Thread Manager Vs numactl / taskset / migrate pages / hwloc
Why Manage Threads
Most non-real-time operating systems (OSs) are not very good at allocating threads for latency-sensitive applications. Modern OSs are typically configured to balance the load across various CPUs rather than reduce the latency of the application. When dealing with latency-sensitive applications, these strategies cause the latency to increase significantly.
The increase in latency happens because of non-uniform memory access (NUMA). NUMA servers have memory modules local to each CPU. Whilst this significantly reduces the latency to memory local to a CPU, it makes it much more expensive for remote CPUs to access that same memory. Take as an example a simple multi-threaded application with a reader, parser, and writer threads that receives data from a network card, and sends data back out again on the same card. In a Four-CPU NUMA machine where the OS just distributes threads across CPUs, the number of times the data is moved can be several times greater than in a NUMA machine that has been properly tuned:
The diagram above illustrates the tug-war between constraining resources to reduce latency without constraining them too much so latency is affected. The red rectangles on the left hand side represent various threads that may run on the system, including internal OS threads in an un-tuned system. The green rectangles on the right-hand side represent the same application configured to only use a single CPU. The same application running on the right-hand side will have significantly less latency than on the left hand side simply because the data has to be copied fewer times. However, the reduction in latency comes at a cost; instead of having 4 CPUs to use, the application with the configuration on the right-hand side can only use one CPU. This leads to the tug-war between CPU hops and CPU availability. This is where Pontus Vision’s ThreadManager™ helps tremendously.
ThreadManager™ uses a patent pending technology to optimize the way software threads run on hardware cores by trying to reduce the number of context switches (which add latency), trying to maintain applications that need to communicate with each other as close as possible. The results of the simulation can then become a runnable script that users can use to start their applications, or alternatively, a script that modifies the pinning strategies of running applications, or even RPM files (on Linux) that automatically configure the servers to run the threads in the most optimal way.
Hwloc, Numactl taskset migratepages, start & Thread Manager
One question that often arises is: why do I need ThreadManager™ if I already have all these OS commands to pin applications for me? The answer is simple: you need both because they are complementary, and not mutually exclusive.
These commands allow you to either figure out what the machine layout is (e.g. hwloc on Linux will show the level 1,2,3 cache relationships), or to actually pin the memory of a starting process (e.g. numactl, or migratepages on Linux, or start /node on Windows), or pin the execution of threads to a particular core (e.g. taskset on Linux, or start /affinity on Windows); however, they do not use the intelligence of how the applications are related to each other to make these choices. That’s where PontusVision Thread Manager’s model helps quickly find an optimal configuration. In fact, the simulation results will often be saved in templates that use these very same commands to actually implement the pinning strategies that the model created.

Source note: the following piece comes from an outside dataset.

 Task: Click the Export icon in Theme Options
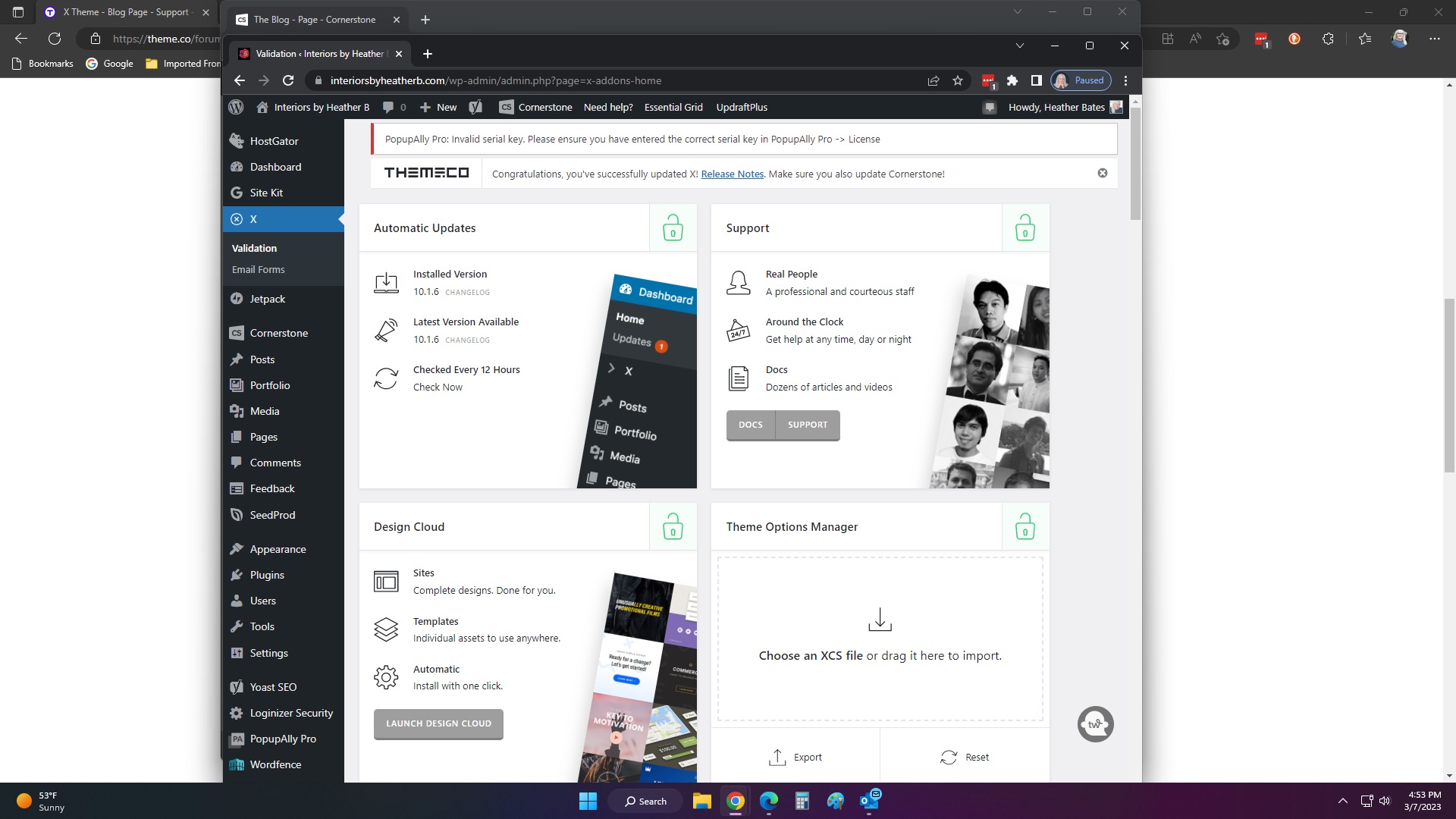click(777, 757)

The Pontus Vision ThreadManager™ GUI is what users use to get optimized thread affinity strategies for a given server. The GUI is composed of three main windows, described in the following sections:
Thread Management Window
The Thread Management window allows users to enter information for the thread manager model, as well as view the model’s results. The input information is the target hardware platform, as well as the software that will run on that hardware. These are the main inputs to run the thread manager simulation, which is also shown in this screen.
Here are the main parts:
The toolbar at the top has several buttons that control the main functionality of the window:
- Save Button: saves a simulation into the PontusVision configuration tree.

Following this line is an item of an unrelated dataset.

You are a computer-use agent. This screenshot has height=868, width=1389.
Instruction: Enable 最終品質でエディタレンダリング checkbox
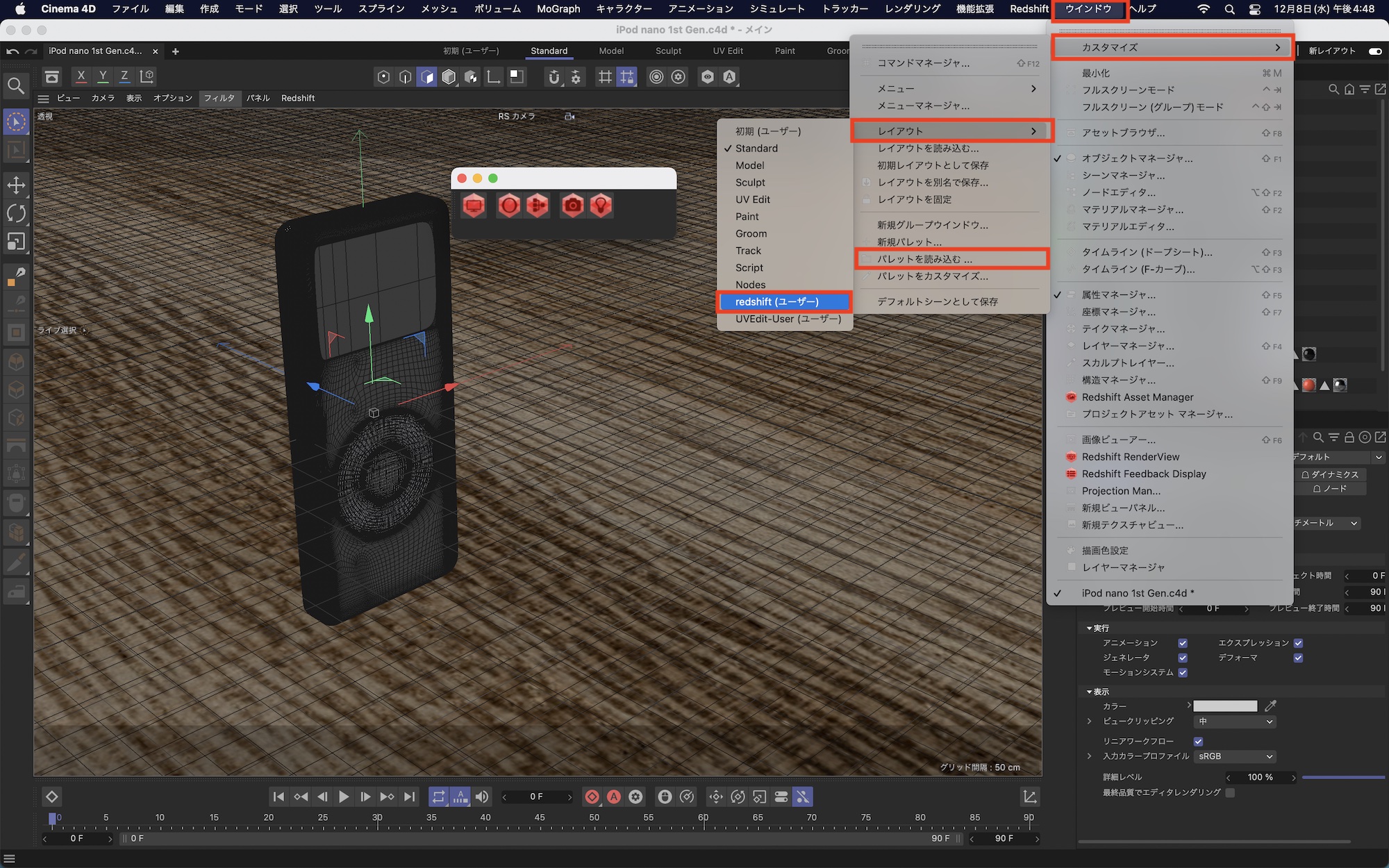point(1230,792)
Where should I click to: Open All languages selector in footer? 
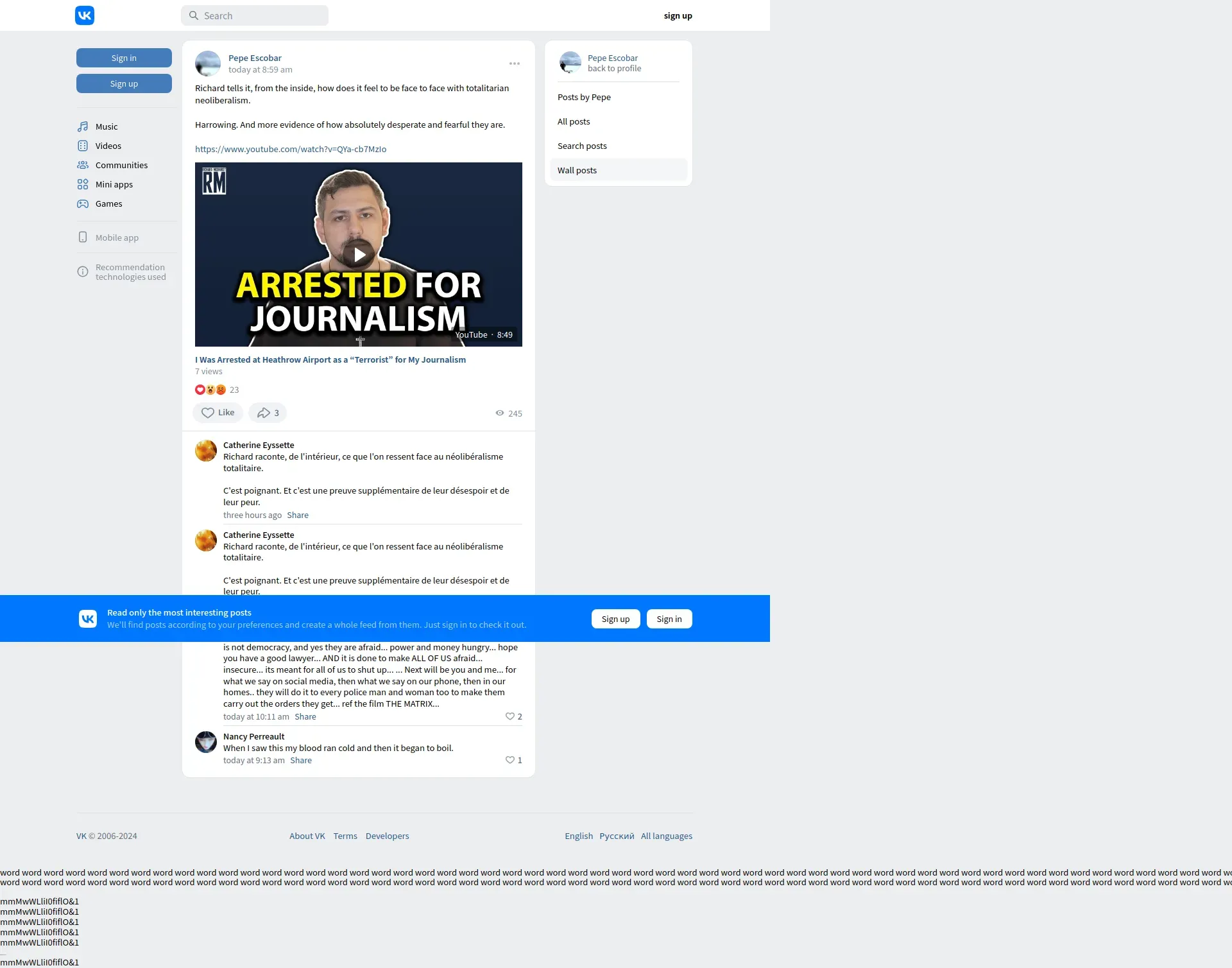666,836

- Save As Button: saves an existing simulation under a different name.
- Open Button: opens a previously saved simulation from the PontusVision configuration tree.
- Clear Button: clears out the page, erasing any unsaved simulation details.
- Run Simulation: takes the currently configured hardware and software details, and runs a simulation for (by default) 10 seconds.
- Simulation Time Text Box: amount of time (in seconds) that the simulation will run for (normally 10 seconds is sufficient for quite good results).
- Simulation Algorithm: algorithm used by the simulation; you can experiment with various algorithms, but the ‘Fit First’ usually comes up with a very good result.
Hardware and Software Trees
The hardware tree is used to drag and drop the hardware in to the canvas.
The software tree is used to drag and drop the components
Right side panels
The right side Panel has three main accordion boxes.
The top part of the hardware accordion box has a canvas where users drag and drop servers to set the model’s target hardware platform.
The bottom part of the hardware accordion box has a properties grid. When users click on the properties grid you will see the properties associated with the hardware:
- id – The name of the server
- contextSwitchCosts – a number from 0 to 100 used by the model to penalize context switches
- physicalCpuList – a list of all the numa nodes where each core is located.
- latencyMatrix – a matrix showing the costs of moving data between various cores in the hardware simulation
- junkCores – a list of one or more cores that are sacrificed to run background OS tasks, and any non-latency critical applications.